In this case, one of the actuating cylinders 5 may be devoid of a
roller so as to establish a reference position of the support in
the tube.
[0065] Each of the end plates 3 supports wheels 11 mounted
rotatably via a shaft 12, of which the longitudinal axis lies in a
plane parallel to the primary plane of the end plates 3. Each wheel
11 is mounted on a pair of tabs 13 which project from the main
surface of a respective end plate 3, said surface opposing the
neighbouring end plate 3. Each pair of tabs 13 forms what is known
as a clevis within the field.
[0066] Each end plate 3 is pierced with holes 15 to reduce the
weight of the support 1.
[0067] Each wheel 11 projects, at least in part, beyond the outer
edge of the end plates 3. The wheels 11, in this case three per end
plate 3, are arranged in such a way that two of them are
symmetrical about a line of diameter passing through the third
wheel, and form between them an angle to the centre of the ring
close to 60.degree.. Together with the equivalent wheels of the
other end plate 3, these two wheels 11 form a rolling system of
feet which makes it possible for the support 1 to hold itself in a
tube, perpendicular to the longitudinal axis thereof.
[0068] The support 1 comprises latches 16 each comprising a journal
17 of which the axis is in a plane parallel to the primary plane of
the end plates 3 and located therebetween inside the ring. Each
journal 17 is supported between a pair of tabs 19 which project
radially towards the inside of the ring and are connected to the
respective end plate 3.
[0069] The latches 16 are distributed, in this case uniformly, over
the inner edge of the support 1.
[0070] The support 1 comprises three latches 16 in this
instance.
[0071] The support 1 further comprises a rotating roller 21 mounted
on a shaft 22 supported by a pair of tabs 20 which together form a
clevis, of which the axis of rotation lies in a plane parallel to
the primary planes of the end plates 3, inside the ring.
[0072] The roller 21 has a peripheral groove 23, in a central
position, which extends in a circular manner.
[0073] In this configuration the support 1 generally resembles a
ring of which the outer diameter is close to the inner diameter of
the tubes for which it is intended. This allows an operator 4 to
pass through.
[0074] FIG. 4 shows an actuator 40 which may equip the support 1,
either alternatively or additionally to the actuating cylinders 5,
in a variant embodiment of this support 1.
[0075] The actuator 40 comprises an actuating cylinder 41 attached
to a support 42 which may be part of the support 1. The end of the
rod 43 of the actuating cylinder 41 is mounted rotatably on one end
of a connecting rod 45. The opposite end of said connecting rod 45
carries a roller 47 mounted freely. A journal 49 ensures rotatable
mounting of the connecting rod 45 on a portion of the support 42.

[Dataset records]
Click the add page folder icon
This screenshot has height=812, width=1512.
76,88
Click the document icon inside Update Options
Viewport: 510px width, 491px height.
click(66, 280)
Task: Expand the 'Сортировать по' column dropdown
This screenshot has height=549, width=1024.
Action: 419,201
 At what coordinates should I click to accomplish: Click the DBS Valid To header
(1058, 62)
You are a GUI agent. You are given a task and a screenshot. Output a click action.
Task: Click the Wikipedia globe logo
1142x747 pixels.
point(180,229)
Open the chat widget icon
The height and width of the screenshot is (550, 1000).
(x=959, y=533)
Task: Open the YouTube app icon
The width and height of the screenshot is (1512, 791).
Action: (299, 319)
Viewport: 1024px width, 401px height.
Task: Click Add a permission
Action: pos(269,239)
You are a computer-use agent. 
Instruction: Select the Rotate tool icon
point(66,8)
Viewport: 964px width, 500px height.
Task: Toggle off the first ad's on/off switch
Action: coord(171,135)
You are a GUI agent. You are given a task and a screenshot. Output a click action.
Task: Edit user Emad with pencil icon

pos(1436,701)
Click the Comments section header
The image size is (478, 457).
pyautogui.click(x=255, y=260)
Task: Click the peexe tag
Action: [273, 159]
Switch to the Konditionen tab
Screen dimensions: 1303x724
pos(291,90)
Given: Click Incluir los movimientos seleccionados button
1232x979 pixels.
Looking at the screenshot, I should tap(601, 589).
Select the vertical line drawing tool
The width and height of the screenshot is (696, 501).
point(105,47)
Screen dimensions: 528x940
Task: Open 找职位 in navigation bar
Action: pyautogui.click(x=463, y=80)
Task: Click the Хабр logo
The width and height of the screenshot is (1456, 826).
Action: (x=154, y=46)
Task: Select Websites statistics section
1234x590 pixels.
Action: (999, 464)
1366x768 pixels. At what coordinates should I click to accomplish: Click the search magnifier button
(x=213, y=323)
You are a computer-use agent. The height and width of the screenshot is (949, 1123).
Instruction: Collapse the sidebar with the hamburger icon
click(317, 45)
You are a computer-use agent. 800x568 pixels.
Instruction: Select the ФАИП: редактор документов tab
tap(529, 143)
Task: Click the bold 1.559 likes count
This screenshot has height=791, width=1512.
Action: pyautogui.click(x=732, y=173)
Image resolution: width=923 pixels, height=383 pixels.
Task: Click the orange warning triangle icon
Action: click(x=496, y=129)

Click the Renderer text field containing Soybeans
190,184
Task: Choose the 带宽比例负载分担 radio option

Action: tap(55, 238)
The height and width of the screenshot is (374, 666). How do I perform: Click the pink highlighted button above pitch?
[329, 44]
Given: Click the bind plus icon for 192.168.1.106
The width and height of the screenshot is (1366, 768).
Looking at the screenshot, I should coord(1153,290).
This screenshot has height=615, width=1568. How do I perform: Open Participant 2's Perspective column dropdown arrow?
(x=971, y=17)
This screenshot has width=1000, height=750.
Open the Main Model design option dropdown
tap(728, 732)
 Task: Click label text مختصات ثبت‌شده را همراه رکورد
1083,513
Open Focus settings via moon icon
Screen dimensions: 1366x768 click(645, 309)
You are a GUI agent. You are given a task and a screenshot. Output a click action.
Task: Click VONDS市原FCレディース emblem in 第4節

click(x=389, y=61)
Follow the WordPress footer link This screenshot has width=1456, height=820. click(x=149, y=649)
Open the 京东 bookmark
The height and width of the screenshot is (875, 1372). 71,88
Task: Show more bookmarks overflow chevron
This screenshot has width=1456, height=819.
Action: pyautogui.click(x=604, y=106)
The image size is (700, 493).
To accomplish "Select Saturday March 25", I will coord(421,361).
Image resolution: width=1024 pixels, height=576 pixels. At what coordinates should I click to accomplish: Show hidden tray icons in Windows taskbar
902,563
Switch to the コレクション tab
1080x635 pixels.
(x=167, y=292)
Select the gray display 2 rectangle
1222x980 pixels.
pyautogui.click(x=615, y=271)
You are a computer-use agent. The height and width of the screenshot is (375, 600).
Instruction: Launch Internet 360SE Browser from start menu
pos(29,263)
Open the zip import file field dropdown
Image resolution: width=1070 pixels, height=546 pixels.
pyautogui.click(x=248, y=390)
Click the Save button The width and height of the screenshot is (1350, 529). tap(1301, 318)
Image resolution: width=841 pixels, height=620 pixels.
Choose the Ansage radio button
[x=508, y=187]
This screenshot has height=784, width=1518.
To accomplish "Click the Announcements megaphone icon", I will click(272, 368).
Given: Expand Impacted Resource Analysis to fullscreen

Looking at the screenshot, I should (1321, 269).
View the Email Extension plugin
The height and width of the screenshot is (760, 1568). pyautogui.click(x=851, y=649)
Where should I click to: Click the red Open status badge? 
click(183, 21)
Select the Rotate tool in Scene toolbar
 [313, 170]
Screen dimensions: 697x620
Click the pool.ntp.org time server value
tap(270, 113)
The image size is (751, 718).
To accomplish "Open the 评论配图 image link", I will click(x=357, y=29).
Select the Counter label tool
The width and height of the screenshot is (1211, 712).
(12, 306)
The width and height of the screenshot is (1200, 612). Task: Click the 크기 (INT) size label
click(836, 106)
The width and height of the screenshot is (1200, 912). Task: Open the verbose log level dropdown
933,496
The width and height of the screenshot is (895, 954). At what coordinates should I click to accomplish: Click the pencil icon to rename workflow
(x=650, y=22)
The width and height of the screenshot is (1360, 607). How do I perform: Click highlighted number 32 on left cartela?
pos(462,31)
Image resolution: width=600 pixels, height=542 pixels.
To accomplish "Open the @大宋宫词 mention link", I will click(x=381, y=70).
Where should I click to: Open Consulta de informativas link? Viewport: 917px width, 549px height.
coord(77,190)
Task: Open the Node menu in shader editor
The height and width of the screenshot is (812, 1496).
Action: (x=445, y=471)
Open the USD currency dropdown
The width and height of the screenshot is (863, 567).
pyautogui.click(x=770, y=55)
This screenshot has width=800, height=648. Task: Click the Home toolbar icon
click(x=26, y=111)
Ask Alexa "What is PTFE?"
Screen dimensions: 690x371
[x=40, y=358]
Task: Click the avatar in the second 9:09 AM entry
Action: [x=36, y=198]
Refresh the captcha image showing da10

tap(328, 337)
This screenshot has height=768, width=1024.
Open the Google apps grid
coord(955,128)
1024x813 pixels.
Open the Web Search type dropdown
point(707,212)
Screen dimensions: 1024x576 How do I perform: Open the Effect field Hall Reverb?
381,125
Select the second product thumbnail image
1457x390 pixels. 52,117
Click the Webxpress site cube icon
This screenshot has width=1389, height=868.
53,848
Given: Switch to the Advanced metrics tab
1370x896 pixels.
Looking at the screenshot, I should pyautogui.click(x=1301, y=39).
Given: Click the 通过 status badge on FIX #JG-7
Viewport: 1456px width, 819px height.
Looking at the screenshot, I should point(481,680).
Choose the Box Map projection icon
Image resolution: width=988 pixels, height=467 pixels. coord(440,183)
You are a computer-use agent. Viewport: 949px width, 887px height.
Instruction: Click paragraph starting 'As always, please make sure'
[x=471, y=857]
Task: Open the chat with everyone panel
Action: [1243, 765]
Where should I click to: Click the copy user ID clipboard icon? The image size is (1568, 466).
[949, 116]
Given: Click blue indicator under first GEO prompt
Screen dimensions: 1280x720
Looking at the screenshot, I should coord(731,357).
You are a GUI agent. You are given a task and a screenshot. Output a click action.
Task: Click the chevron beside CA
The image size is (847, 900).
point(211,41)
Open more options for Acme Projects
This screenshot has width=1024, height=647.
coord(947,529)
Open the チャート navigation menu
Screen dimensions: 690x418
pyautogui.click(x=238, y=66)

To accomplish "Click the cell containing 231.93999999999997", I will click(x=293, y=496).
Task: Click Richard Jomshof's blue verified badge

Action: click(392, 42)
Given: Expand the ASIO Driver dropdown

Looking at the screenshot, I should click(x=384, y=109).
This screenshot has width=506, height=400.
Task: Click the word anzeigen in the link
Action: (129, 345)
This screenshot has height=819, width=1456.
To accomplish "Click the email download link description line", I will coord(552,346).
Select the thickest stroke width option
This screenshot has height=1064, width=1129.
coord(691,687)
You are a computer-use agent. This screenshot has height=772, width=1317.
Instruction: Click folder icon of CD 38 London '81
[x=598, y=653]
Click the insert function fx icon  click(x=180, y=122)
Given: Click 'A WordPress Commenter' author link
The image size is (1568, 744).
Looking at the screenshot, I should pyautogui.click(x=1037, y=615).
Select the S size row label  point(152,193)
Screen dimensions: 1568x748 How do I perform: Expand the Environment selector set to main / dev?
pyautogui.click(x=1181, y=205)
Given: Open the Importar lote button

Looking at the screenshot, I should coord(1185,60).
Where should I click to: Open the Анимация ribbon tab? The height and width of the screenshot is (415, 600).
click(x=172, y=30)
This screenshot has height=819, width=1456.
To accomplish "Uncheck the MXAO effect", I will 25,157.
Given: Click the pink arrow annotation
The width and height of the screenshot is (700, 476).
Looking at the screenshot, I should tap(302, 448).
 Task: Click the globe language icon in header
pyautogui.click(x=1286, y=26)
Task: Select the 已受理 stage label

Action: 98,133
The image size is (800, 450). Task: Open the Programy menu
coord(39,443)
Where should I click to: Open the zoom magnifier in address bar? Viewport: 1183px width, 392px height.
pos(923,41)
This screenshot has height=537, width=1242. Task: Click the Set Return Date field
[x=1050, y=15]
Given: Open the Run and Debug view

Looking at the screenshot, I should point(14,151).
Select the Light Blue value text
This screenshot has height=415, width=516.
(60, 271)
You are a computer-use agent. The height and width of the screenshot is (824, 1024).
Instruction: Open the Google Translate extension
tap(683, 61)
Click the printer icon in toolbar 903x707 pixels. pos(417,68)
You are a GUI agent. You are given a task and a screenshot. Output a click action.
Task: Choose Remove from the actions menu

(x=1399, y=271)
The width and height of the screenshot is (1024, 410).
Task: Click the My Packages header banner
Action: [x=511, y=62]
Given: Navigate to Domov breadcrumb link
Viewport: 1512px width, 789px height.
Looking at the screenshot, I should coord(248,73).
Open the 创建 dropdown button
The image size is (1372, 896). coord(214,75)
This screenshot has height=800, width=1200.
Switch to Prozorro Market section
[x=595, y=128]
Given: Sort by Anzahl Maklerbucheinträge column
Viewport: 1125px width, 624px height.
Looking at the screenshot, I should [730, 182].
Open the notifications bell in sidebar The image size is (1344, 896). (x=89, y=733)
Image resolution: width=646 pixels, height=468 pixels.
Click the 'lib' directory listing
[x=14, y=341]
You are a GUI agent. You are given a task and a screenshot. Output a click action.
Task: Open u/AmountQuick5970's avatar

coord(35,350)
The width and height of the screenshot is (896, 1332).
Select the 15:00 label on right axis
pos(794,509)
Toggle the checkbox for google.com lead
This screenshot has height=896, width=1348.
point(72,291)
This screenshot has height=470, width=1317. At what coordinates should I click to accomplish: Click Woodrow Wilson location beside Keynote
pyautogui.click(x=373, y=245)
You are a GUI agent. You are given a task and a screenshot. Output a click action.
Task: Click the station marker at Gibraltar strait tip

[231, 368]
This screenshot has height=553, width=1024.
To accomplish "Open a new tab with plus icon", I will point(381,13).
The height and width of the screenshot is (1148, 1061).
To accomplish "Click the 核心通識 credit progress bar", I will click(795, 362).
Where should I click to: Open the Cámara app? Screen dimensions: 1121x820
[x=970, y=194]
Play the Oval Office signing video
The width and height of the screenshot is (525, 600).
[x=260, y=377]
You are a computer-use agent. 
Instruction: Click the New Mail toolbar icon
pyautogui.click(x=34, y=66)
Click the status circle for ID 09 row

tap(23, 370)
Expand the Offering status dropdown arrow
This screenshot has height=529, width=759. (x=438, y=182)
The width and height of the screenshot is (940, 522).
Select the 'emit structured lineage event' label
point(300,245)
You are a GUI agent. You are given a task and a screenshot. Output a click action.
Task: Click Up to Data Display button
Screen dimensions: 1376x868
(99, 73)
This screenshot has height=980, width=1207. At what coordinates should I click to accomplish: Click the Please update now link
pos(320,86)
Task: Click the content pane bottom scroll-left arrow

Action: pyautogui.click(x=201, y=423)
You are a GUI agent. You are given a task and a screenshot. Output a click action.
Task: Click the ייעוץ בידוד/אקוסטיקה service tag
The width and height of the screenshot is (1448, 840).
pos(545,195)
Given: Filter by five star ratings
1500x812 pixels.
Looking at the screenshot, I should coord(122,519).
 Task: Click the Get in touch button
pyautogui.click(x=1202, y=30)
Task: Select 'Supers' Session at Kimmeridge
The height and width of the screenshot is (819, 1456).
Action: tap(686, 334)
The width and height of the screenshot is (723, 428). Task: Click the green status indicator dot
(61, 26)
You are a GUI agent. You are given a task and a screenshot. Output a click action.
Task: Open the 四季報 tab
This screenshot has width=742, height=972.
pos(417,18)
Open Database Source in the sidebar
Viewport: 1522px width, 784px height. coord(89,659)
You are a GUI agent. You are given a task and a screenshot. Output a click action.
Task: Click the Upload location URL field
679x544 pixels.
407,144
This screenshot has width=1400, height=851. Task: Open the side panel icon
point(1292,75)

# Requirements:
[1] Answer these questions from the support description:
(a) Why is each end plate 3 pierced with holes 15?
(b) How many latches 16 does the support 1 comprise in this instance?
(c) What is carried by the end of connecting rod 45 opposite the end mounted on rod 43?
[2] Translate this sentence from the support description into Spanish: "Each end plate 3 is pierced with holes 15 to reduce the weight of the support 1."
[3] Carry the support description forward from its final sentence.

# In response:
[1]
(a) To reduce the weight of the support 1.
(b) Three.
(c) A roller 47 mounted freely.

[2] Cada placa de extremo 3 está perforada con orificios 15 para reducir el peso del soporte 1.

[3]
Actuation of the actuating cylinder 41, for example so the rod 43
thereof is retracted, pivots the connecting rod 45, thus causing a
displacement of the end thereof carrying the roller 47 via a
movement including a virtually radial component, for example so as
to distance the roller 47 from the support. Conversely, extension
of the rod 43 causes the roller 47 to be brought towards the
support 42.
[0076] FIG. 5 shows an actuator 50 which can equip the support 1,
either alternatively or additionally to the actuating cylinders 5
and/or the actuators 40. The rod 43 of the actuating cylinder 41 is
mounted rotatably on a cam 51, rotation of which causes the
substantially radial displacement of an additional rod 53, mounted
slidingly on the support 42. One end of the additional rod 53
carries a roller 47 mounted freely in rotation. The opposite end of
said additional rod 53 is in pointwise contact with the cam 51 via
an additional roller 55 mounted freely in rotation. Rotation of the
cam 51 in a first direction distances the roller 47 from the
support 42 owing to the contact between the cam 51 and the
additional rod. Rotation of the cam 51 in the opposite direction
brings the roller 47 towards the support 42 owing to the return
means which may in particular take the form of springs and/or a
groove enclosing the opposite end of the additional rod 53.
[0077] Reference is made to FIGS. 6 to 8.
[0078] It can be seen that a first tube 210 and a second tube 220,
which are similar, each have an end portion shaped in the form of a
collar 212 (the collar 212 of the second tube 220 cannot be seen in
these figures) and an end portion longitudinally opposite said
collar 212 of nominal diameter of the tube (the end portion of
nominal diameter of the first tube 210 cannot be seen in these
figures).
[0079] These similar tubes have the same general shape, nominal
dimensions and tolerances which are identical, or at least
compatible with one another. They may differ from one another in
particular by their defects of shape, for example of circularity or
planarity of their end faces or else their length.
[0080] The first tube 210 and the second tube 220 have a low
nominal thickness, for example between half an inch and four
inches, typically approximately one inch, compared to their nominal
diameter, which is generally between 48 and 200 inches. As a
result, the tubes 210 and 220 are quite flexible, which complicates
the abutment thereof, in particular the fixing thereof to one
another. In the example shown, the tubes 210 and 220 have a nominal
diameter close to 108 inches. The considerable nominal diameter of
these tubes 210 and 220 implies dimensional differences from the
nominal data which may be significant and further complicate the
abutment of said tubes. Owing to their dimensions, the tubes 210
and 220 deform easily, in particular under the action of gravity or
after prolonged storage (sagging, creep).
[0081] Tubes of this type, which are usually formed by rolling and
welding sheet metal and then by cutting, have defects of shape
(circularity, planarity of their end faces, diameter value) which
further complicate the joining of their ends, in particular the
mutual positioning and fixing thereof.
[0082] In the specific case shown in this instance an end portion
of the second tube 220 must also be engaged in the collar 212 of
the first tube 210--a procedure which is complicated by the
flexibility of the first tube 210 and of the second tube 220 and by
the defects of shape thereof, in particular of circularity.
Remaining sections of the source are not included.